Canadian schools have had wide latitude in the past to limit students’ rights to express themselves freely and to assemble freely. For example, schools have frequently limited students’ right to publish their opinions in school newspapers, to organize political activities in the school, to circulate or read certain kinds of materials, or to dress in ways that make particular kinds of statements. The Charter has forced schools to be more careful about how and when they limit students’ ability to speak, write and dress for expression, even though there have not been a large number of cases on these matters.

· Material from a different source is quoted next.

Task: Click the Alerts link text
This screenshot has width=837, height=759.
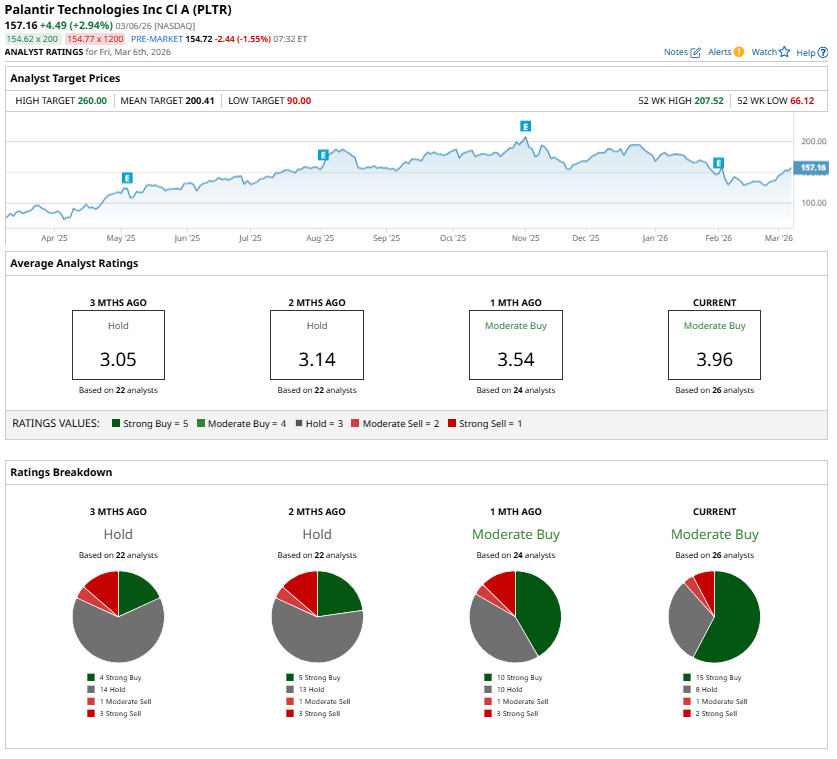Action: coord(719,52)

Issues of order illustrate most clearly the dilemma posed by the schools’ educational mission. It is hard to see how an institution can inculcate in young people respect for the law and for the rights of others, as well as an understanding of democratic processes, when these same principles are not embodied in the actual operation of the school. If students are treated arbitrarily, subjected to rules they neither support nor understand, and denied avenues for the peaceful expression of their opinions, then surely there is something educationally wrong. There is, of course, a need to keep order in schools, but one must wonder if the educational rationale cited here does not justify greater openness to diverse behaviour and points of view than is found in many schools. Are students’ dress, hair length, or written opinions (provided they are not libellous) so prejudicial to the effective conduct of education that they justify restricting students in ways that would not occur outside the school?